**ROWS**
(begin)

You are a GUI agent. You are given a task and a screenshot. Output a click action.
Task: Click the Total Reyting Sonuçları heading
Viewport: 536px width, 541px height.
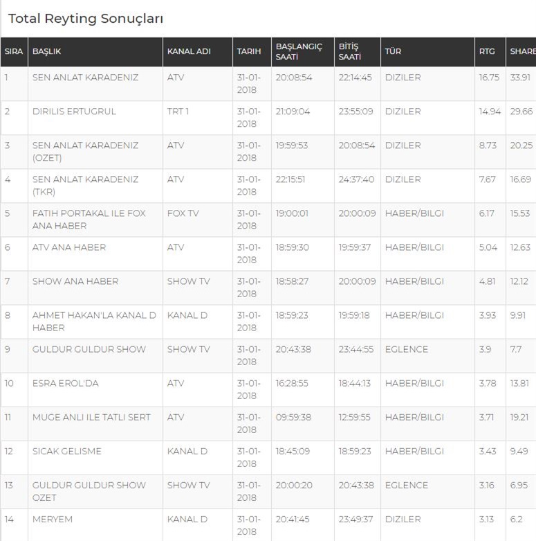pos(86,19)
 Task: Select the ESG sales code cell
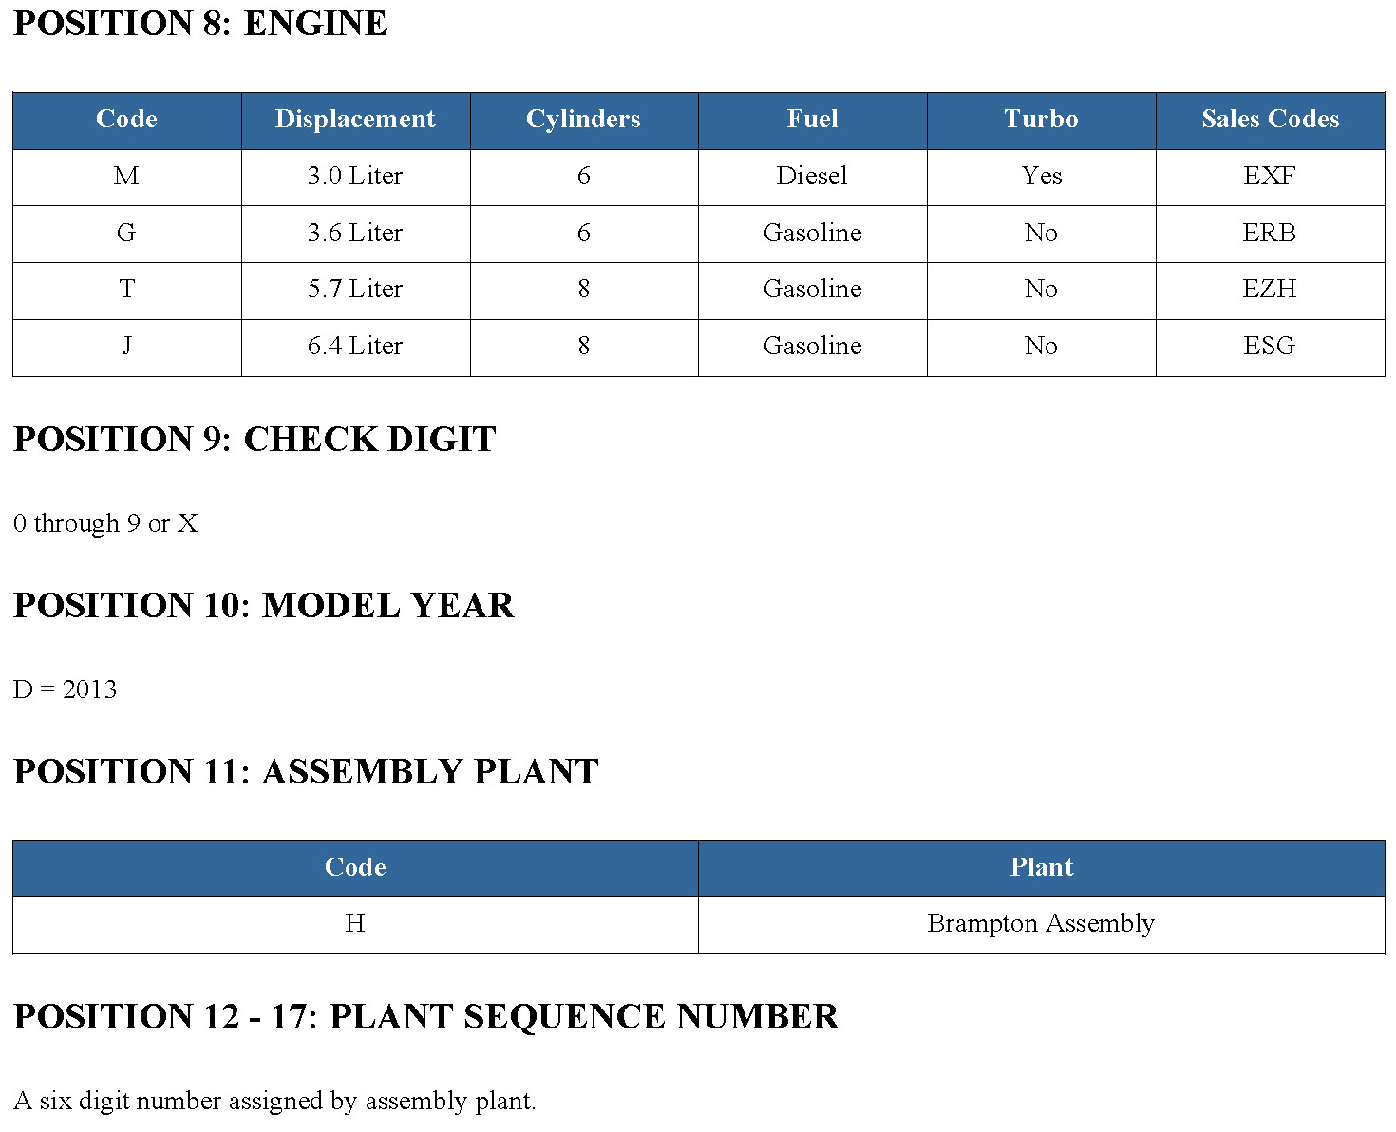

(end)

**WHAT TO PRODUCE**
Reproduce every line of the items above word for word, leaving out the pictures.

**CORRECT ANSWER**
You are a GUI agent. You are given a task and a screenshot. Output a click action.
Task: Click the Total Reyting Sonuçları heading
Viewport: 536px width, 541px height.
pos(86,19)
 Task: Select the ESG sales code cell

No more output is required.